***** Record set
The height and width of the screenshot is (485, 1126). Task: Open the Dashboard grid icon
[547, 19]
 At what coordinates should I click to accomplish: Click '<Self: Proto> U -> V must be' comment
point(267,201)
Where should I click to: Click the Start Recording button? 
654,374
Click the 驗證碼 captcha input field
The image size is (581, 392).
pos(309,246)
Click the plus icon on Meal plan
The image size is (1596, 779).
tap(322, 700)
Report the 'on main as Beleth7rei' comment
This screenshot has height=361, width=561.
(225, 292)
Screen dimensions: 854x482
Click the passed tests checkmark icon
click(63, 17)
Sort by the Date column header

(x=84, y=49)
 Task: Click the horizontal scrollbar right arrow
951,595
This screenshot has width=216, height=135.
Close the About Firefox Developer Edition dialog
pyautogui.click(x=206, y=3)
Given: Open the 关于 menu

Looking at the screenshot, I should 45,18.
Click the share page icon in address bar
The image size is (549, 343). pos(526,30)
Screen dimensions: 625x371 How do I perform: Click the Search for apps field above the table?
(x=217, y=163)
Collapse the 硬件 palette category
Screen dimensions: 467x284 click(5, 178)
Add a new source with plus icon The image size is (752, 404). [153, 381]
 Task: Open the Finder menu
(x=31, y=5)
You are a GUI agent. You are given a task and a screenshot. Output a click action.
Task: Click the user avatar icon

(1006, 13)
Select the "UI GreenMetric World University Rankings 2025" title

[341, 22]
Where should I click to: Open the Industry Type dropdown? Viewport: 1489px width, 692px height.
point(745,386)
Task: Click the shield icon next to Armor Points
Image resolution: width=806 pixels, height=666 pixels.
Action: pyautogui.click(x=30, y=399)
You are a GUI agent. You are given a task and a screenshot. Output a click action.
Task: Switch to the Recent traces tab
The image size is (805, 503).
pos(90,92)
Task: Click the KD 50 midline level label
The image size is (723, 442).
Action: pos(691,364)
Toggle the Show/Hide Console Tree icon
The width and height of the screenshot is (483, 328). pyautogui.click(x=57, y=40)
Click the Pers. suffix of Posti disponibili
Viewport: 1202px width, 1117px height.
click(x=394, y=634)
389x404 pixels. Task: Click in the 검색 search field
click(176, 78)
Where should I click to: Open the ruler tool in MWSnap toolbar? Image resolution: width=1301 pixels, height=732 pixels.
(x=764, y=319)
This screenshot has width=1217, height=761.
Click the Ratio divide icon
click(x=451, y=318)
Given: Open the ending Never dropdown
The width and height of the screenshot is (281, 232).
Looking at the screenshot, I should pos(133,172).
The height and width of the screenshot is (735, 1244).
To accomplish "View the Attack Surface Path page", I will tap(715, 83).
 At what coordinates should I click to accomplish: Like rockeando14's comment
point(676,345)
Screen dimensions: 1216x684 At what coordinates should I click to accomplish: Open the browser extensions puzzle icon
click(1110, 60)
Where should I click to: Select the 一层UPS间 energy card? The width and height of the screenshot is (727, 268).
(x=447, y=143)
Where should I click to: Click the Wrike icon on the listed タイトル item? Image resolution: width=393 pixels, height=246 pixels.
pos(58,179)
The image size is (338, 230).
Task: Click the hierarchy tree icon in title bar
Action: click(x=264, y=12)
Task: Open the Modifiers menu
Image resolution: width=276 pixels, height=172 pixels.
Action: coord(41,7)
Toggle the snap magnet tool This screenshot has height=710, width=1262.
**********
Stated problem —
Please reproduce every one of the records above word for word.

Written response —
The height and width of the screenshot is (485, 1126). Task: Open the Dashboard grid icon
[547, 19]
 At what coordinates should I click to accomplish: Click '<Self: Proto> U -> V must be' comment
point(267,201)
Where should I click to: Click the Start Recording button? 
654,374
Click the 驗證碼 captcha input field
The image size is (581, 392).
pos(309,246)
Click the plus icon on Meal plan
The image size is (1596, 779).
tap(322, 700)
Report the 'on main as Beleth7rei' comment
This screenshot has height=361, width=561.
(225, 292)
Screen dimensions: 854x482
Click the passed tests checkmark icon
click(63, 17)
Sort by the Date column header

(x=84, y=49)
 Task: Click the horizontal scrollbar right arrow
951,595
This screenshot has width=216, height=135.
Close the About Firefox Developer Edition dialog
pyautogui.click(x=206, y=3)
Given: Open the 关于 menu

Looking at the screenshot, I should 45,18.
Click the share page icon in address bar
The image size is (549, 343). pos(526,30)
Screen dimensions: 625x371 How do I perform: Click the Search for apps field above the table?
(x=217, y=163)
Collapse the 硬件 palette category
Screen dimensions: 467x284 click(5, 178)
Add a new source with plus icon The image size is (752, 404). [153, 381]
 Task: Open the Finder menu
(x=31, y=5)
You are a GUI agent. You are given a task and a screenshot. Output a click action.
Task: Click the user avatar icon

(1006, 13)
Select the "UI GreenMetric World University Rankings 2025" title

[341, 22]
Where should I click to: Open the Industry Type dropdown? Viewport: 1489px width, 692px height.
point(745,386)
Task: Click the shield icon next to Armor Points
Image resolution: width=806 pixels, height=666 pixels.
Action: pyautogui.click(x=30, y=399)
You are a GUI agent. You are given a task and a screenshot. Output a click action.
Task: Switch to the Recent traces tab
The image size is (805, 503).
pos(90,92)
Task: Click the KD 50 midline level label
The image size is (723, 442).
Action: pos(691,364)
Toggle the Show/Hide Console Tree icon
The width and height of the screenshot is (483, 328). pyautogui.click(x=57, y=40)
Click the Pers. suffix of Posti disponibili
Viewport: 1202px width, 1117px height.
click(x=394, y=634)
389x404 pixels. Task: Click in the 검색 search field
click(176, 78)
Where should I click to: Open the ruler tool in MWSnap toolbar? Image resolution: width=1301 pixels, height=732 pixels.
(x=764, y=319)
This screenshot has width=1217, height=761.
Click the Ratio divide icon
click(x=451, y=318)
Given: Open the ending Never dropdown
The width and height of the screenshot is (281, 232).
Looking at the screenshot, I should pos(133,172).
The height and width of the screenshot is (735, 1244).
To accomplish "View the Attack Surface Path page", I will tap(715, 83).
 At what coordinates should I click to accomplish: Like rockeando14's comment
point(676,345)
Screen dimensions: 1216x684 At what coordinates should I click to accomplish: Open the browser extensions puzzle icon
click(1110, 60)
Where should I click to: Select the 一层UPS间 energy card? The width and height of the screenshot is (727, 268).
(x=447, y=143)
Where should I click to: Click the Wrike icon on the listed タイトル item? Image resolution: width=393 pixels, height=246 pixels.
pos(58,179)
The image size is (338, 230).
Task: Click the hierarchy tree icon in title bar
Action: click(x=264, y=12)
Task: Open the Modifiers menu
Image resolution: width=276 pixels, height=172 pixels.
Action: coord(41,7)
Toggle the snap magnet tool This screenshot has height=710, width=1262.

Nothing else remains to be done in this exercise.